━━━ RECORDS FOR THE TASK

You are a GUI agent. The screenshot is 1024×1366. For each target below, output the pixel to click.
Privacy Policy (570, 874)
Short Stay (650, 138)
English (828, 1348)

━━━━━━
━━━ RECORDS FOR THE TASK

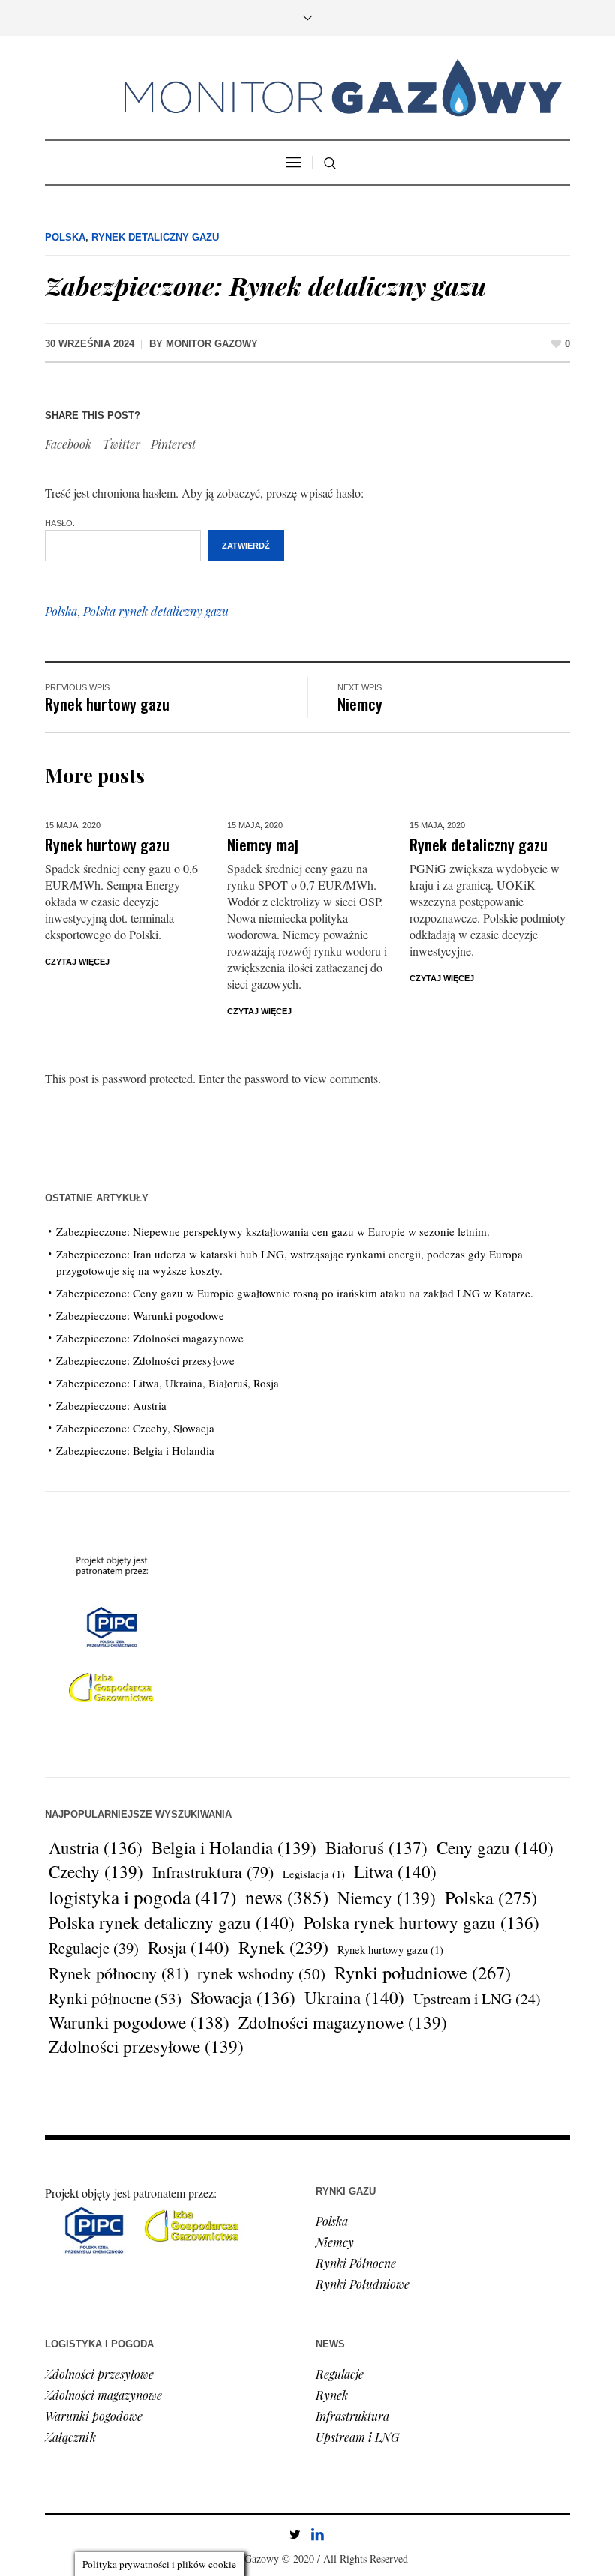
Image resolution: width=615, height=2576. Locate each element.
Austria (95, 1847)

━━━━━━

When the word "each" appears in a line of the listing, copy that line.

You are a GUI agent. The screenshot is 1024×1366. For each target below, output the pixel to click.
Image resolution: width=615, height=2576. Locate each element.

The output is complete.